15.09.2021 Within the period of September 6-10, 2021 the IAEA International Training Course on Conducting Computer Security Assessments at Nuclear Facilities was conducted in a semi-digital format: the representatives of the Russian Team took part in the event in situ of the Rosatom Technical Academy in Obninsk, while the IAEA coaches and foreign specialists communicated through the video conference.

Computer security becomes more widely recognized as a key component of nuclear security. It is anticipated that in progress with technologies development the use of computers and computer systems will grow in all aspects of nuclear facilities operation, including safety and security systems. The process of a faithful overall assessment can help in increasing the efficiency of a nuclear facility computer security program.

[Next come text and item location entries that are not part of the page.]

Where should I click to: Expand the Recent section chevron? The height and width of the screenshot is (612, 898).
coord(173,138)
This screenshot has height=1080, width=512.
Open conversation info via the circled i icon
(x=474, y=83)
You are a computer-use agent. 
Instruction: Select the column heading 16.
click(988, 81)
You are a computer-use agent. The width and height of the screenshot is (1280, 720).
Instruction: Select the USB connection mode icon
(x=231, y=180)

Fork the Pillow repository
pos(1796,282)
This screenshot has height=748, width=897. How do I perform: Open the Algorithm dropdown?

Computer security is a specific aspect of a cybersecurity, referring to computer systems, networks and digital systems (IAEA Nuclear Security Series, No. 17 "Computer Security at Nuclear Facilities").

Involved in practical exercises the participants of the Course estimated the computer security of an optional nuclear facility and suggested response measures to eliminate the detected shortcomings. The methodology of computer security assessments at nuclear facilities, described in the IAEA document TDL-006 “Conducting Computer Security Assessments at Nuclear Facilities”, was taken as the basis for the practical exercises. According to the results of successful implementation of all exercises of the Course and defence of the final report in the presence of the IAEA experts, the participants were awarded by the Certificates on successful training under the Course program.

The methodology applied in the Training Course can be used for both external assessments and internal self-assessments. Moreover, the assessment can be used to reveal good practices the concerned parties to be informed about for taking measures to increase the efficiency of computer security systems. Regular conduct of such assessments together with prompt taking of corrective measures are significant for the cybersecurity.